Option 1: Using Conda (Recommended)

# Clone the repository
git clone https://github.com/cns-iu/hra-deepcell-experiments.git
cd hra-deepcell-experiments

# Create and activate conda environment
conda create -n hra-deepcell python=3.12
conda activate hra-deepcell

# Install dependencies
pip install -r requirements.txt
pip install git+https://github.com/vanvalenlab/cellSAM.git
pip install git+https://github.com/vanvalenlab/deepcell-types@master

Option 2: Using pip/venv

# Create and activate virtual environment
python3.12 -m venv hra-deepcell

# Activate environment
source hra-deepcell/bin/activate       # macOS/Linux
hra-deepcell\Scripts\activate          # Windows

# Install dependencies
pip install -r requirements.txt
pip install git+https://github.com/vanvalenlab/cellSAM.git
pip install git+https://github.com/vanvalenlab/deepcell-types@master

πŸ”‘ API Configuration

DeepCell API

Step 1: Obtain your API token

  1. Visit DeepCell API Key Management
  2. Log in and generate a new API key
  3. Copy the token

Step 2: Configure the token (choose one method)

A. For Conda users (persistent):

conda env config vars set -n hra-deepcell DEEPCELL_ACCESS_TOKEN=<your-token>
conda deactivate && conda activate hra-deepcell

B. For system environment (persistent):

macOS/Linux:

export DEEPCELL_ACCESS_TOKEN=<your-token>
# Add to ~/.bashrc or ~/.zshrc for persistence

Windows PowerShell:

setx DEEPCELL_ACCESS_TOKEN "<your-token>"

Windows CMD:

set DEEPCELL_ACCESS_TOKEN=<your-token>

C. In Python (temporary):

import os
os.environ["DEEPCELL_ACCESS_TOKEN"] = "<your-token>"

πŸ’‘ Note: Restart your terminal or IDE after setting environment variables.


HuBMAP Globus API

1. Install Atlas Consortia CLI Tools

pip install atlas-consortia-clt

2. Authenticate with Globus

globus login --no-local-server

Follow the authentication link in your browser and authorize access.

Verify authentication:

globus whoami --verbose

3. Install Globus Connect Personal

Download and install Globus Connect Personal:

wget https://downloads.globus.org/globus-connect-personal/linux/stable/globusconnectpersonal-latest.tgz
tar -xzf globusconnectpersonal-latest.tgz
cd globusconnectpersonal-*
./globusconnectpersonal -start &

Follow the setup prompts.

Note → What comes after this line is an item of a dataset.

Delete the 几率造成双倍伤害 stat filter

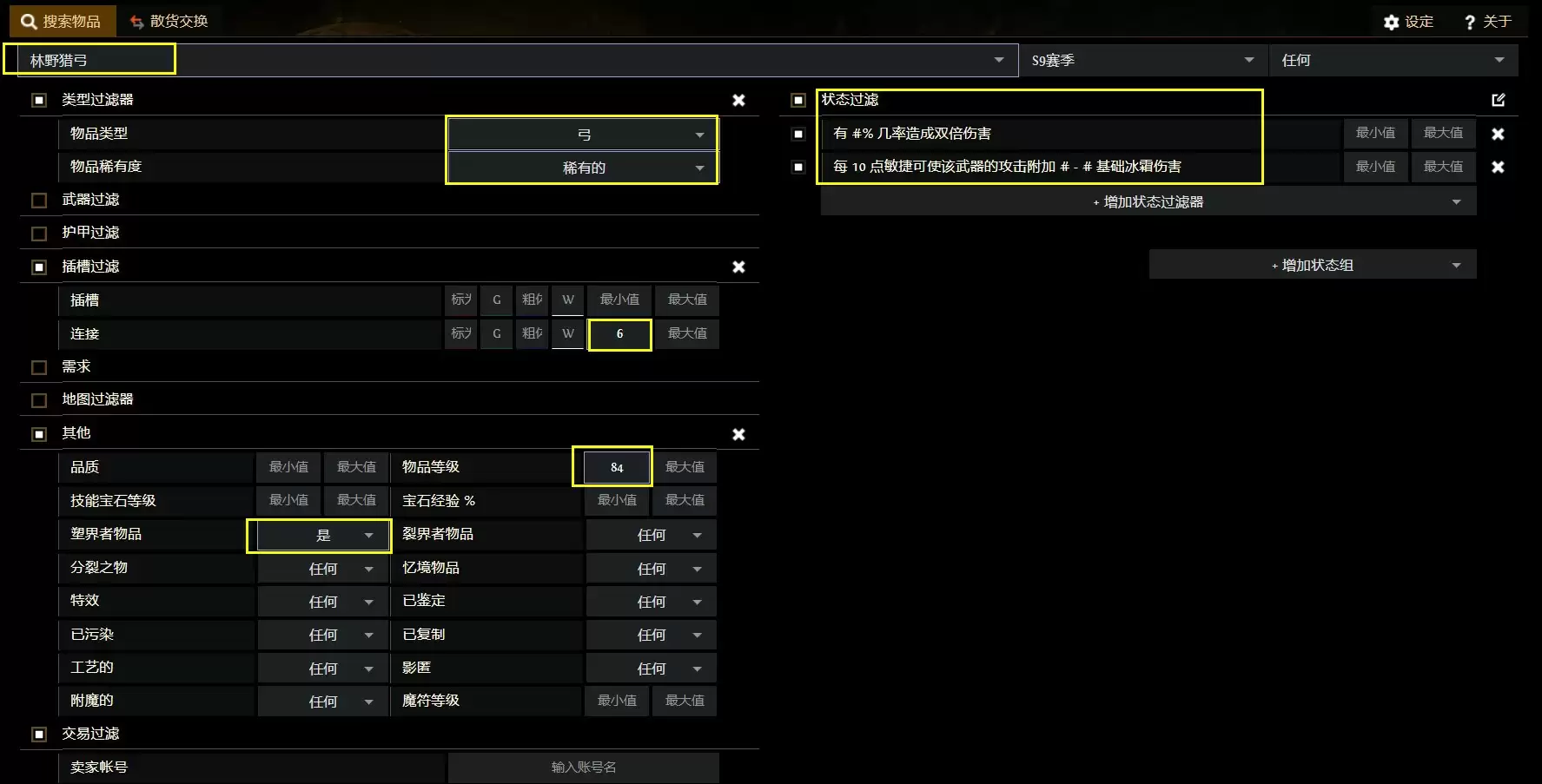point(1498,134)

For detailed instructions, see Globus Connect Personal for Linux.

4. Create Manifest File

Create a manifest.txt file following the HuBMAP Manifest File Documentation.

⚠️ Important: Ensure the manifest file contains no comments, as they may cause parsing errors.

5. Transfer Data

hubmap-clt transfer manifest.txt -d /path/to/destination/data-original/

πŸ’‘ Tip: Use screen or tmux to run long transfers in the background:

screen -S hubmap-transfer
hubmap-clt transfer manifest.txt -d /path/to/destination/
# Press Ctrl+A, then D to detach

6. Troubleshooting: Session Re-authentication

If you see "Session reauthentication required", run:

globus session update <SESSION-ID>

Follow the prompts to re-authenticate.


πŸ”„ Workflow

Navigate to the scripts/ folder corresponding to your dataset (e.g., scripts/thymus/).

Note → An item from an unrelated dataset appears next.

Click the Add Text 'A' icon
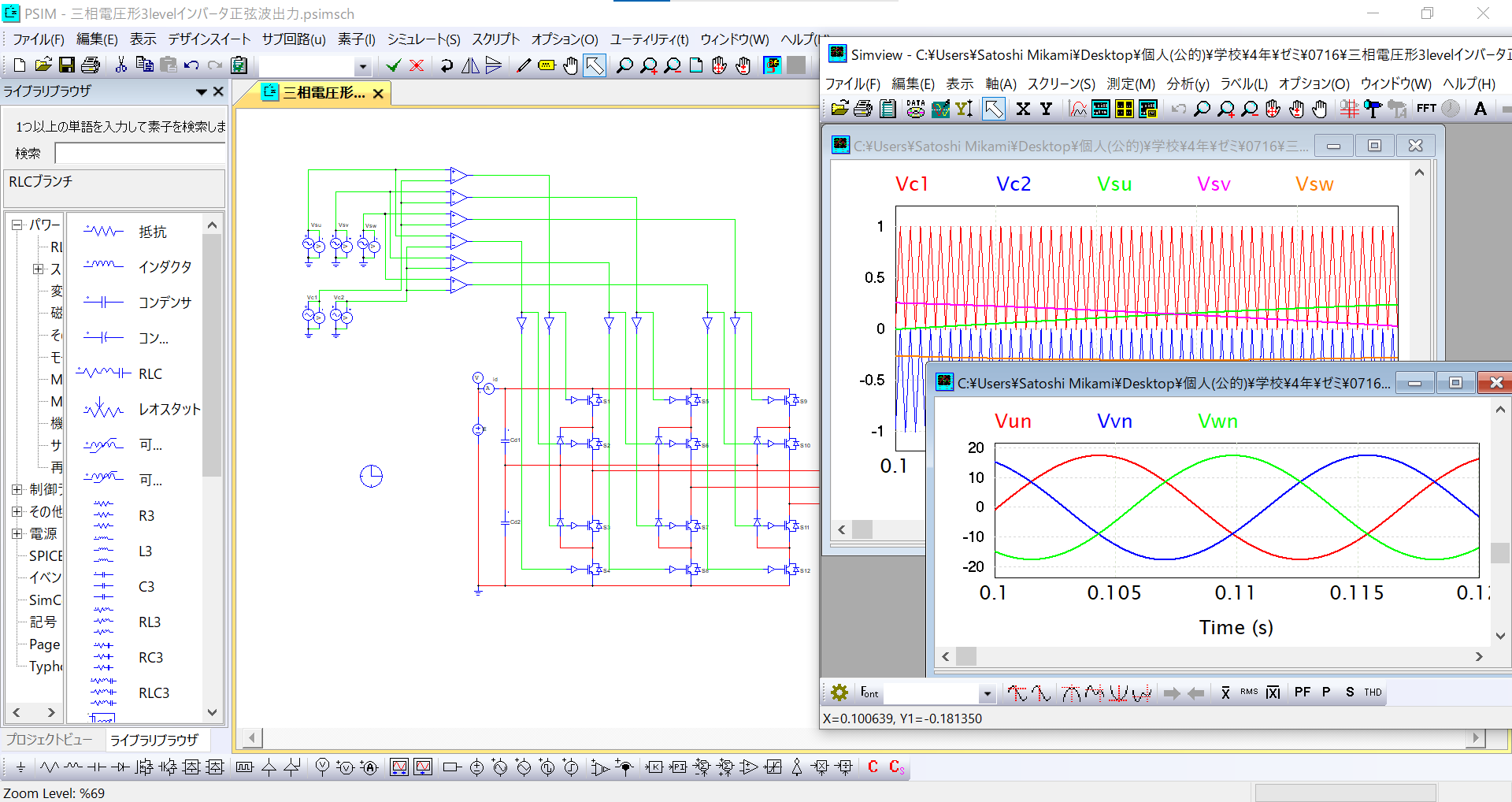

Step 1: Generate Descendant IDs

Extract descendant HuBMAP IDs from parent IDs:

python3 00_hubmap-id_desc.py

Input: CSV file with parent HuBMAP IDs
Output: CSV with descendant IDs

⚠️ Note: Some parent IDs may not have descendants β€” this is expected and handled automatically.

Obtaining HuBMAP API Token

To use the API:

  1. Login to HuBMAP Portal
  2. Navigate to the CCF-EUI Portal
  3. Right-click β†’ Inspect β†’ Network tab
  4. Find a request and copy the token from token=...& in the URL
  5. Paste the token in 00_hubmap-id_desc.py

⚠️ Note: Tokens expire periodically. Repeat this process if authentication fails.

Step 2: Create Manifest Files

Generate manifest.txt files for each dataset:

python3 01_manifest_creation.py

Datasets without descendants are automatically skipped.

Step 3: Download Data

Transfer data using Globus:

hubmap-clt transfer manifest.txt -d /path/to/data-original/

πŸ’‘ Tip: Run in a screen session for long downloads.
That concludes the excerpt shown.